Stored items from a collection

○ ○ ○

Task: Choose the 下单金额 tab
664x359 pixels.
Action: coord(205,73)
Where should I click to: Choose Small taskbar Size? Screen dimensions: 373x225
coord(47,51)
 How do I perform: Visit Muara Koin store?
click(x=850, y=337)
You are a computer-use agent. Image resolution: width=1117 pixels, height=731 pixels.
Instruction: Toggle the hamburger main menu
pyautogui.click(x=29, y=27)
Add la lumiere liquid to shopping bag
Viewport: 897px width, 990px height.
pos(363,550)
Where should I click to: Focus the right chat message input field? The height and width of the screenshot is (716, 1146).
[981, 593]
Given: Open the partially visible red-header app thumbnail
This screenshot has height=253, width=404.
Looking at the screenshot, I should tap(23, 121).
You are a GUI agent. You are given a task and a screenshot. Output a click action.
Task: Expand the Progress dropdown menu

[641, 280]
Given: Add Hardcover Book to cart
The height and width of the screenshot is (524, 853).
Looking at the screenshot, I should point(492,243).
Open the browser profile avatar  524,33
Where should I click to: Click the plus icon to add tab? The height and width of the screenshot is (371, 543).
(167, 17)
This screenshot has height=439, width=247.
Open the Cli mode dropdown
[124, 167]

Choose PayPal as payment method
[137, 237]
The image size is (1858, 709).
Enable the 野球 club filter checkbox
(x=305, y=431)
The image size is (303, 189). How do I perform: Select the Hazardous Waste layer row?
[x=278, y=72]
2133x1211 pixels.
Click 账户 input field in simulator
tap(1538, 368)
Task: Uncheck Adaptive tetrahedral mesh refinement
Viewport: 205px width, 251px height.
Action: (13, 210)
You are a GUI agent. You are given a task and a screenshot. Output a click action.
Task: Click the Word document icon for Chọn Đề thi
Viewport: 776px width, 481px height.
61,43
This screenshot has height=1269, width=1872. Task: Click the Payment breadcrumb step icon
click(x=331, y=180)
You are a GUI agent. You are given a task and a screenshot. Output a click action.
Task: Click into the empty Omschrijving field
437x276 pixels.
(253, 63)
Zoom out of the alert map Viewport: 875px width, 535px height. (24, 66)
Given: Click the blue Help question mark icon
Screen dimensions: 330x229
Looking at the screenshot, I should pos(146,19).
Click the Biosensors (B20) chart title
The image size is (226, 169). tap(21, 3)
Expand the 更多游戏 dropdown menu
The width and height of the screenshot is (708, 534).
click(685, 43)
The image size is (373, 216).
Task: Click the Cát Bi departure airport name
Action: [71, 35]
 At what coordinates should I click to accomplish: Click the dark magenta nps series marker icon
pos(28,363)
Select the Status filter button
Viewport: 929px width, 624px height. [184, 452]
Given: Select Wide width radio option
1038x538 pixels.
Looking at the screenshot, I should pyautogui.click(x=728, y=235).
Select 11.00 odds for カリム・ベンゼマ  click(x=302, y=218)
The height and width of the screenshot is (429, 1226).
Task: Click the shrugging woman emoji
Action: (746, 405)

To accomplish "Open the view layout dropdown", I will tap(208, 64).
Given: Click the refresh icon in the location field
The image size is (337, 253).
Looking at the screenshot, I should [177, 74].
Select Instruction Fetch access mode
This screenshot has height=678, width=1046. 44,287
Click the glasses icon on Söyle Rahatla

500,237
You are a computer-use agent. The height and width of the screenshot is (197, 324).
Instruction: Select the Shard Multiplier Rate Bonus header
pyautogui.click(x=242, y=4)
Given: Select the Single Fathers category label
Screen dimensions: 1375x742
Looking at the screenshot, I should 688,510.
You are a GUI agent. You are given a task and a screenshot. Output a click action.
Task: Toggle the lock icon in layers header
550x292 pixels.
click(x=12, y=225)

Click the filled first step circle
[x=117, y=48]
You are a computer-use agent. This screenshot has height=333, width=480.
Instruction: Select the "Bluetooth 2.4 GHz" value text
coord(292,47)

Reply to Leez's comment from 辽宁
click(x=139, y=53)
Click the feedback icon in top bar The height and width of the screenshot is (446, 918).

○ ○ ○

§ WHAT THE TASK REQUIRES
Set out the records again, exactly as they appear above.

§ RESPONSE TO THE EXERCISE
Task: Choose the 下单金额 tab
664x359 pixels.
Action: coord(205,73)
Where should I click to: Choose Small taskbar Size? Screen dimensions: 373x225
coord(47,51)
 How do I perform: Visit Muara Koin store?
click(x=850, y=337)
You are a computer-use agent. Image resolution: width=1117 pixels, height=731 pixels.
Instruction: Toggle the hamburger main menu
pyautogui.click(x=29, y=27)
Add la lumiere liquid to shopping bag
Viewport: 897px width, 990px height.
pos(363,550)
Where should I click to: Focus the right chat message input field? The height and width of the screenshot is (716, 1146).
[981, 593]
Given: Open the partially visible red-header app thumbnail
This screenshot has height=253, width=404.
Looking at the screenshot, I should tap(23, 121).
You are a GUI agent. You are given a task and a screenshot. Output a click action.
Task: Expand the Progress dropdown menu

[641, 280]
Given: Add Hardcover Book to cart
The height and width of the screenshot is (524, 853).
Looking at the screenshot, I should point(492,243).
Open the browser profile avatar  524,33
Where should I click to: Click the plus icon to add tab? The height and width of the screenshot is (371, 543).
(167, 17)
This screenshot has height=439, width=247.
Open the Cli mode dropdown
[124, 167]

Choose PayPal as payment method
[137, 237]
The image size is (1858, 709).
Enable the 野球 club filter checkbox
(x=305, y=431)
The image size is (303, 189). How do I perform: Select the Hazardous Waste layer row?
[x=278, y=72]
2133x1211 pixels.
Click 账户 input field in simulator
tap(1538, 368)
Task: Uncheck Adaptive tetrahedral mesh refinement
Viewport: 205px width, 251px height.
Action: (13, 210)
You are a GUI agent. You are given a task and a screenshot. Output a click action.
Task: Click the Word document icon for Chọn Đề thi
Viewport: 776px width, 481px height.
61,43
This screenshot has height=1269, width=1872. Task: Click the Payment breadcrumb step icon
click(x=331, y=180)
You are a GUI agent. You are given a task and a screenshot. Output a click action.
Task: Click into the empty Omschrijving field
437x276 pixels.
(253, 63)
Zoom out of the alert map Viewport: 875px width, 535px height. (24, 66)
Given: Click the blue Help question mark icon
Screen dimensions: 330x229
Looking at the screenshot, I should pos(146,19).
Click the Biosensors (B20) chart title
The image size is (226, 169). tap(21, 3)
Expand the 更多游戏 dropdown menu
The width and height of the screenshot is (708, 534).
click(685, 43)
The image size is (373, 216).
Task: Click the Cát Bi departure airport name
Action: [71, 35]
 At what coordinates should I click to accomplish: Click the dark magenta nps series marker icon
pos(28,363)
Select the Status filter button
Viewport: 929px width, 624px height. [184, 452]
Given: Select Wide width radio option
1038x538 pixels.
Looking at the screenshot, I should pyautogui.click(x=728, y=235).
Select 11.00 odds for カリム・ベンゼマ  click(x=302, y=218)
The height and width of the screenshot is (429, 1226).
Task: Click the shrugging woman emoji
Action: (746, 405)

To accomplish "Open the view layout dropdown", I will tap(208, 64).
Given: Click the refresh icon in the location field
The image size is (337, 253).
Looking at the screenshot, I should [177, 74].
Select Instruction Fetch access mode
This screenshot has height=678, width=1046. 44,287
Click the glasses icon on Söyle Rahatla

500,237
You are a computer-use agent. The height and width of the screenshot is (197, 324).
Instruction: Select the Shard Multiplier Rate Bonus header
pyautogui.click(x=242, y=4)
Given: Select the Single Fathers category label
Screen dimensions: 1375x742
Looking at the screenshot, I should 688,510.
You are a GUI agent. You are given a task and a screenshot. Output a click action.
Task: Toggle the lock icon in layers header
550x292 pixels.
click(x=12, y=225)

Click the filled first step circle
[x=117, y=48]
You are a computer-use agent. This screenshot has height=333, width=480.
Instruction: Select the "Bluetooth 2.4 GHz" value text
coord(292,47)

Reply to Leez's comment from 辽宁
click(x=139, y=53)
Click the feedback icon in top bar The height and width of the screenshot is (446, 918).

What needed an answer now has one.